◆ CHECK YOUR UNDERSTANDING:
**1.** Transcribe the part of the passage on published research findings starting at "Paradoxically the hottest" and ending at "more easily ignored.".
**2.** In the passage on published research findings, list every past-tense verb whose subject is Dr. Ioannidis, whether he is named or referred to as "he".
**3.** Resume the passage on Dr. Ioannidis and the reliability of published research findings, picking up after its final sentence.

◆ TEXT SHOWN:
- - -

Paradoxically the hottest fields, with the most people pursuing the same questions, are most prone to error, Dr. Ioannidis argued. If one of five competing labs is alone in finding an effect, that result is the one likely to be published. But there is a four in five chance that it is wrong. Papers reporting negative conclusions are more easily ignored.
Putting all of this together, Dr. Ioannidis devised a mathematical model supporting the conclusion that most published findings are probably incorrect.
Other scientists have questioned whether his methodology was skewed by his own biases. But the same year he published another blockbuster, examining more than a decade’s worth of highly regarded papers — the effect of a daily aspirin on cardiac disease, for example, or the risks of hormone replacement therapy for older women. He found that a large proportion of the conclusions were undermined or contradicted by later studies.

- - -

◆ STORED DATA:

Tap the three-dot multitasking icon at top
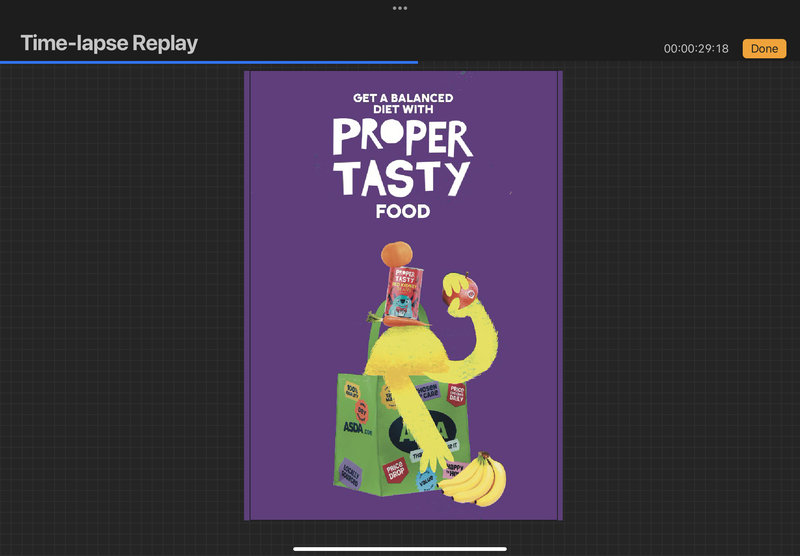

- - -

◆ RESPONSES PER TASK:
**1.**
Paradoxically the hottest fields, with the most people pursuing the same questions, are most prone to error, Dr. Ioannidis argued. If one of five competing labs is alone in finding an effect, that result is the one likely to be published. But there is a four in five chance that it is wrong. Papers reporting negative conclusions are more easily ignored.

**2.** argued, devised, published, found

**3.**
His work was just the beginning. Concern about the problem has reached the point that the journal Nature has assembled an archive, filled with reports and analyses, called Challenges in Irreproducible Research.
Among them is a paper in which C. Glenn Begley, who is chief scientific officer at TetraLogic Pharmaceuticals, described an experience he had while at Amgen, another drug company. He and his colleagues could not replicate 47 of 53 landmark papers about cancer. Some of the results could not be reproduced even with the help of the original scientists working in their own labs.